Government reduces stake in Lloyds to below 3%

Since then Lloyds has recovered much of its poise, thanks to some decent numbers from the bank itself and from the wider economy, and the shares now trade close to where they stood before the Brexit vote.

The new sell-off marks the next stage in the government's efforts to re-privatise the bank, which was bailed out in the global financial crisis.

It has now recovered £19.5 billion that will be used to reduce the national debt.

In January this year it was announced that the taxpayer was no longer Lloyds' largest shareholder after the government reduced its stake to less than 6%. He continues: "For the Treasury, the elephant in the room is of course RBS, which soaked up £45.5 billion of taxpayer funding during the financial crisis, more than twice the sum needed to prop Lloyds up".

The taxpayers' stake in stake in Lloyds Banking Group has been reduced to below 3 per cent. It owns a stake in the bank bigger than five per cent, according to an earlier regulatory filing.

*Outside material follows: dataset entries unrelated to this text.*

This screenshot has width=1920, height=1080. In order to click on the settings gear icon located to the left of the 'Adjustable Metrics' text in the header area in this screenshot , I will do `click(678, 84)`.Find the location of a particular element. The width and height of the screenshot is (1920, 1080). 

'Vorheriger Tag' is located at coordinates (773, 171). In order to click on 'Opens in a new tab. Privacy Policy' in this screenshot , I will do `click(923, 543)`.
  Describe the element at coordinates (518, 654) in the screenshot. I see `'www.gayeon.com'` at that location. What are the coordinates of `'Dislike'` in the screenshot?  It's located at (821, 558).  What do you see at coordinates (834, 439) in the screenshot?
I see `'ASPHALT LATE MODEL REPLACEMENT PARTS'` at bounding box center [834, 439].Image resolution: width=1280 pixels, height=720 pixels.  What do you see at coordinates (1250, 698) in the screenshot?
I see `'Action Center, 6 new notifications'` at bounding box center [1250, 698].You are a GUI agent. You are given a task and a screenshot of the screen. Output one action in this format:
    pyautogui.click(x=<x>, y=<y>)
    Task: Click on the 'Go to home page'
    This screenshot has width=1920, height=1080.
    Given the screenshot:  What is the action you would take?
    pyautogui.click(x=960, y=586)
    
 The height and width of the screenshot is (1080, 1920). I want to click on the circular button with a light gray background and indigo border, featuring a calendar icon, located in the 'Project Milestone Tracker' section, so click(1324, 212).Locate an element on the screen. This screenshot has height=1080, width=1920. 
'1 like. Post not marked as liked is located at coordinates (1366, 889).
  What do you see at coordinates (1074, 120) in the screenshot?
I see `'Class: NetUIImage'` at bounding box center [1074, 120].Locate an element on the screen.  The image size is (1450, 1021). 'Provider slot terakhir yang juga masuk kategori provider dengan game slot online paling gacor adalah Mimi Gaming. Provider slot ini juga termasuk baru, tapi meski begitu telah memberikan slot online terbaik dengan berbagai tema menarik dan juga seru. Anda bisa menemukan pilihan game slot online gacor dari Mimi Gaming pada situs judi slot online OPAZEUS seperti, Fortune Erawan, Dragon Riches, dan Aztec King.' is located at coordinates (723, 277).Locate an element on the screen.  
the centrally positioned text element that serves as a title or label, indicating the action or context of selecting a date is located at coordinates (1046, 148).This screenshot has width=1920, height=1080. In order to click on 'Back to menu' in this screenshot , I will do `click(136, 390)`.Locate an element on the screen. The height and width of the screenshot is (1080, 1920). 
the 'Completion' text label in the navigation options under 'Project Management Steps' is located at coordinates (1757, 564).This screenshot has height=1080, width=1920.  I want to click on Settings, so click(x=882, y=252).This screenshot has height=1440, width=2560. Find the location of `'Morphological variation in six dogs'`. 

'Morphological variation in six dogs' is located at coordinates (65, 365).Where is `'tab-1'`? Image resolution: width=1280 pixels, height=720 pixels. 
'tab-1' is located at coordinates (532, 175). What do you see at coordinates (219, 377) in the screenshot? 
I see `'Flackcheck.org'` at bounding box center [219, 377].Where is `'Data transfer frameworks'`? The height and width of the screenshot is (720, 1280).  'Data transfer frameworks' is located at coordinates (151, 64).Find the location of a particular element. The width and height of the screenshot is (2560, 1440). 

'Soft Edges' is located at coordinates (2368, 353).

At its peak following a bailout of Lloyds in 2008, the United Kingdom government held a 43% interest in the bank, but it is widely expected to dispose of the last of its holding this year. The Treasury has been selling shares in the bailed-out lender via a pre-arranged trading plan to institutional investors, and expects to return the bank to the private sector by the end of 2017-18.

"Royal Bank (of Scotland) and Lloyds both have sizeable Scottish operations, so it depends what [.] ultimately happens there and whether (Scotland) actually exits the United Kingdom and stays part of Europe", Shore Capital's Greenwood said, as quoted by Reuters. However, the government has previously said the sales would not realise a loss owing to fees and dividends.